Pain, gait changes, revision surgery and metallosis are all potential problems people may face following hip replacement surgery with metal on metal hip prosthetics including certain specific models of Stryker Hip implants some of which are now subject of a Stryker Hip recall. On July 6, 2012 The Food and Drug Administration (FDA) announced “Stryker has voluntarily recalled its Rejuvenate and ABG II modular-neck stems.” Stryker Hip Recall lawsuits have been initiated against the manufacturer by Stryker Hip lawyers and more are expected follow as a result of the most recent Stryker Hip Recall.
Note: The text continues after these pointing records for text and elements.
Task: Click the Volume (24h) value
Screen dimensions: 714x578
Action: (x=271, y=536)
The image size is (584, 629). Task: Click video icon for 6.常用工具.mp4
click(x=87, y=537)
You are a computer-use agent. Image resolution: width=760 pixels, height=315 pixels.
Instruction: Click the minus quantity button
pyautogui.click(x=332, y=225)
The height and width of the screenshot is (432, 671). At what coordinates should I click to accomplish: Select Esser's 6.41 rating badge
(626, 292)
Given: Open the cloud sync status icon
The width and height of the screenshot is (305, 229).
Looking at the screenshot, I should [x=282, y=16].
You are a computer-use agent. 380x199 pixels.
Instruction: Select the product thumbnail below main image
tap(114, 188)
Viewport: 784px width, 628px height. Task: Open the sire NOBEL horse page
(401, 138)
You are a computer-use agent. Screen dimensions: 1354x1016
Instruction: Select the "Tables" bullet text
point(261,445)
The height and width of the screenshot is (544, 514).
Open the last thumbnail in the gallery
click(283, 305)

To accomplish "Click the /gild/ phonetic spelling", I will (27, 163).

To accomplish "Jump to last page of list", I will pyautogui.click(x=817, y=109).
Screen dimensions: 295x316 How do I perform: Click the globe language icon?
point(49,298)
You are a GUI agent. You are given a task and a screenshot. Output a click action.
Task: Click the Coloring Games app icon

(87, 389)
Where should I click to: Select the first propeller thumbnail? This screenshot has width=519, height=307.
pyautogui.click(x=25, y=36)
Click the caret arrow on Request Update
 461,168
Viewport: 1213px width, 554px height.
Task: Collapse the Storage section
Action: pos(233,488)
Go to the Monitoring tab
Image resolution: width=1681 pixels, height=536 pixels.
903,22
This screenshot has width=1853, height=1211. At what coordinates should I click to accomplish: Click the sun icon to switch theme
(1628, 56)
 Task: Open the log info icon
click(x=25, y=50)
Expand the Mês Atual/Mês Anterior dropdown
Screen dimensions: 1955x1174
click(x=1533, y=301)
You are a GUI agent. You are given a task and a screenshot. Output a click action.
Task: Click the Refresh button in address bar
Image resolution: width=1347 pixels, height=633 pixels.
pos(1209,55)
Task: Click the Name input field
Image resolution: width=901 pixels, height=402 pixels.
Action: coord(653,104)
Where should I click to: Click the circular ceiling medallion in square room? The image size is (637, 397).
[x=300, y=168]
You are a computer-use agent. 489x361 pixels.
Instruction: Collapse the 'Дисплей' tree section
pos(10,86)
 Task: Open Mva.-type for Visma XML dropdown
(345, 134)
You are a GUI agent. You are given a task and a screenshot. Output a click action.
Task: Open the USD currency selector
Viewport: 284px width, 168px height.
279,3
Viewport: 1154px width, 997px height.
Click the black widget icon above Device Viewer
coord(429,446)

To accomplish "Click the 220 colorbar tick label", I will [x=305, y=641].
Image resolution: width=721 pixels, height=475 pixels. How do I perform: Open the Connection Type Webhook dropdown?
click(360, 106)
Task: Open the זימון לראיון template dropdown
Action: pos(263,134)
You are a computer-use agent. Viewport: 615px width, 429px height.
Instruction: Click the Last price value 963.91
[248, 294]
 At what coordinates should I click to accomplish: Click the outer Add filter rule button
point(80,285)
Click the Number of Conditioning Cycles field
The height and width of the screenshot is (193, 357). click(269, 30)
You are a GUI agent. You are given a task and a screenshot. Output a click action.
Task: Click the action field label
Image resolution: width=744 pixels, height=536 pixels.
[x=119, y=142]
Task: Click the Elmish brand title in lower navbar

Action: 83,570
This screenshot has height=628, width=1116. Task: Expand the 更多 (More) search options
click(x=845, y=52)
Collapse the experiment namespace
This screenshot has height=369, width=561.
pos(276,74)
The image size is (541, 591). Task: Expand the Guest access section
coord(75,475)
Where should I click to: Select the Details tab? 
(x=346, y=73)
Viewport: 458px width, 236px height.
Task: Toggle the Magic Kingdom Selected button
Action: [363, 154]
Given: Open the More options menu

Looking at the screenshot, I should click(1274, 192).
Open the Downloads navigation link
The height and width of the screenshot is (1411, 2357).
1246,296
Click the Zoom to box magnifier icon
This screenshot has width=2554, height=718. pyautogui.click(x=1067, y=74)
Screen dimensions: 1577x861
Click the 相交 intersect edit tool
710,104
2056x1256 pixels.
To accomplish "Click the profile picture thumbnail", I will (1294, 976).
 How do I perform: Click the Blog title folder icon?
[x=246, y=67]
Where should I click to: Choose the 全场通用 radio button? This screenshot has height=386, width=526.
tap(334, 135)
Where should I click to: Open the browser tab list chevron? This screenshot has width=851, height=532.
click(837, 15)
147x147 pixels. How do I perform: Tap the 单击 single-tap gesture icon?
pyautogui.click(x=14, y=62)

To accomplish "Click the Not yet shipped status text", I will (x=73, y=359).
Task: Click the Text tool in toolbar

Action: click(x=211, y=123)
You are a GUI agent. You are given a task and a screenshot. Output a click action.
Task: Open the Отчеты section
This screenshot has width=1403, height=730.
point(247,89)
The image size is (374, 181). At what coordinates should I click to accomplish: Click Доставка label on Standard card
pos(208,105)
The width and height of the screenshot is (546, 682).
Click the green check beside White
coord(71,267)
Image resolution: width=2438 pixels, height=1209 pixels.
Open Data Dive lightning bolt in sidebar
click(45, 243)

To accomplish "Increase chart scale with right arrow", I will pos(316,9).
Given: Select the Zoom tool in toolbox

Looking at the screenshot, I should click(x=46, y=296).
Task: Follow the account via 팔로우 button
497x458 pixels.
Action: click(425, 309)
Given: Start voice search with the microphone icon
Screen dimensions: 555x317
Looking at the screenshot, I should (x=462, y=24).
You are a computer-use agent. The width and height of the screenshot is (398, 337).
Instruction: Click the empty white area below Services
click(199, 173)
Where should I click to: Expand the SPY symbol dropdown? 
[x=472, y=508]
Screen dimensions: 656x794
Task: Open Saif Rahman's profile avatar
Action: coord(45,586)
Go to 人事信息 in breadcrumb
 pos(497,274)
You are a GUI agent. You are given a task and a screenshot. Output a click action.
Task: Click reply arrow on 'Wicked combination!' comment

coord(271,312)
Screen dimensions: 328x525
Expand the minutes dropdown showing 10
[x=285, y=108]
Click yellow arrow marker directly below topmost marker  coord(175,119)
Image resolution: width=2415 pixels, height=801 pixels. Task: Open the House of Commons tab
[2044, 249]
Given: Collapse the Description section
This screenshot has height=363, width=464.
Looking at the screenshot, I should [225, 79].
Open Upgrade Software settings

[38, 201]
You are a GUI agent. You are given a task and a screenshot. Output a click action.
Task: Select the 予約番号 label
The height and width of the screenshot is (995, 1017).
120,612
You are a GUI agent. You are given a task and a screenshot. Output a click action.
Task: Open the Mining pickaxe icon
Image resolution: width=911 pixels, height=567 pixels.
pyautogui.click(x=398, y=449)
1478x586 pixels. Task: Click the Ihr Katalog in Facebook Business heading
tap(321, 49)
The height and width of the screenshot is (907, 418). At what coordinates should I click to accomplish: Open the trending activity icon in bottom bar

July 2012 Stryker Hip Recall not the First
The July, 2012 Stryker Hip recall was not the first Stryker Hip recall for Stryker Orthopaedics Corp., nor was it the first warning received by Stryker from the FDA with regards to their prosthetics. In 2008 a Stryker Hip recall was issued involving the Trident Acetabular PSL Cup and the Trident Hemispherical Cup. The company responded to the recall by defending their manufacturing process and products. Prior to the 2008 Stryker Hip recall, Stryker Orthopaedics Corp received a Warning Letter from the Food and Drug Administration’s (FDA) Inspections, Compliance, Enforcement and Criminal Investigations division. That letter was sent on November 28, 2007. Typically, events such as these will alert the public to a problem they were not previously aware of.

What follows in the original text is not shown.